AU CENTRE DE LA MONDIALISATION

Macron s'est jeté sur son téléphone pour discuter le bout de gras avec Biden. Il dirige la France comme un enfant  gâté jouerait dans la cour aux billes ou aux petites voitures : preum's ! Il a niqué tous les autres il est aux anges !

 Rien d'étonnant toutefois à cet appel en primeur, tant le fiston et celui qui pourrait être son grand-père, partagent la même vision mondialisée de l'ordre économique et financier où les plus forts se neutralisent et se foutent la paix pour taper sur les plus vulnérables, les exploiter, les laminer. 

Issus de la même famille, navigant à bord de la même banque sur cette vague centriste où l'on fait un peu semblant d'être à gauche afin de mieux neutraliser ce camp constitué essentiellement de tièdes, de pleutres, de naïfs, d'où les humanistes partisans de justice et d'égalité ne parviennent jamais à émerger. Mauvaise nouvelle aussi pour les migrants africains, ils resteront à la mer... 
Les deux présidents se sont aussi repeints en vert, comme cet arbre qui cache la forêt. Retour de la grande Amérique dans les accords de Paris sur le climat. Vous n'avez pas remarqué ? Ben si, depuis ce coup de téléphone, la température moyenne a déjà amorcé sa baisse...
Quant à leur droite elle n'est pas si bête, cela fait bien longtemps qu'elle ne s'inquiète plus. Elle reçoit assez de preuves d'allégeance si ce n'est d'amour.  Les démocrates américains et les marcheurs français sont de ce côté-là, sans ambigüité.

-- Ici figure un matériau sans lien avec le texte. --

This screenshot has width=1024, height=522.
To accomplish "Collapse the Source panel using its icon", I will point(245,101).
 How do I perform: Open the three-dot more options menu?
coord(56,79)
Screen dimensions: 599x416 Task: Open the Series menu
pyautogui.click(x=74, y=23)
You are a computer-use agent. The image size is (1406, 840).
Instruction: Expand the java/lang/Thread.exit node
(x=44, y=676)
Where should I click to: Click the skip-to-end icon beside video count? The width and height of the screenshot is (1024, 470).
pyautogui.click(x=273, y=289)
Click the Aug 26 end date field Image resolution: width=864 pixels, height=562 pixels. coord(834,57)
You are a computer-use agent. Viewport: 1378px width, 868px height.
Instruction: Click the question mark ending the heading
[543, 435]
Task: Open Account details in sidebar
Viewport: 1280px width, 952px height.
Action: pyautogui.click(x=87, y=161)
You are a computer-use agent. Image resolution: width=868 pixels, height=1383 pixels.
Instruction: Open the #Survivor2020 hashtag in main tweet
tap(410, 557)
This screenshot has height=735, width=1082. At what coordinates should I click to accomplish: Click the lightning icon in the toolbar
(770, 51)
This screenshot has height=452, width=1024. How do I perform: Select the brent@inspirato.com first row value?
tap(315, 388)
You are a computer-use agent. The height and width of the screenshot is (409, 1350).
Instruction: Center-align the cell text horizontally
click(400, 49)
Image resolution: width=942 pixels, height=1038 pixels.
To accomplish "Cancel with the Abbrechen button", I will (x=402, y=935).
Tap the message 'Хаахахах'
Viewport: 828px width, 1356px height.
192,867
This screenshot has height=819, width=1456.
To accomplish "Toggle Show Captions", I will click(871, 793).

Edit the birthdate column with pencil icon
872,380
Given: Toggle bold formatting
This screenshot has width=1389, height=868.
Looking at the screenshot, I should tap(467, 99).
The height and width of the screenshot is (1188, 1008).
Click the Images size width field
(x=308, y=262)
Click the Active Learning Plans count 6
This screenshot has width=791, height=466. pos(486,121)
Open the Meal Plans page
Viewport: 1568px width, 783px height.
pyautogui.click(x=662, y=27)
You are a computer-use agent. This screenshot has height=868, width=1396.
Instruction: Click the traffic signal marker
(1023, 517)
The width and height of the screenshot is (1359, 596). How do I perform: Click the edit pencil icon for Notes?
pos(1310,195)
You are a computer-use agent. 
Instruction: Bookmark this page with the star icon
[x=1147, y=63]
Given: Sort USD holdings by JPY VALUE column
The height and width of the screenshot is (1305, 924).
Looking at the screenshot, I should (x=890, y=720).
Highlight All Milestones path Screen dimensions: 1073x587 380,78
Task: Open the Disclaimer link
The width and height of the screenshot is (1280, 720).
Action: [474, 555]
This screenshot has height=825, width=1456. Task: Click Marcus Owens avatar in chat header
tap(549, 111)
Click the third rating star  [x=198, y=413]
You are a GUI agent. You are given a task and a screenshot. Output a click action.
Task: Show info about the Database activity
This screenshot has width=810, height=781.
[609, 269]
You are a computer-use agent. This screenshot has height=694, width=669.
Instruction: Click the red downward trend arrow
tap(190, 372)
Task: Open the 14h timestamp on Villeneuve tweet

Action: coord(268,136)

Or donc Macron qui a réalisé un coup de force en 2017 arguant du vieillissement de la classe politique française, ne semble pas dérangé par l'âge canonique du président de la première puissance mondiale, dont on se demande en outre s'il n'aurait pas quelques faux-contacts embarrassants pour la fonction…

En revanche, l'histoire ne nous dit pas si le coquinou qui a pratiqué le fayotage indécent avec l'ignoble prédécesseur de Biden, a également appelé Donald Trump pour l'assurer de son indéfectible amitié...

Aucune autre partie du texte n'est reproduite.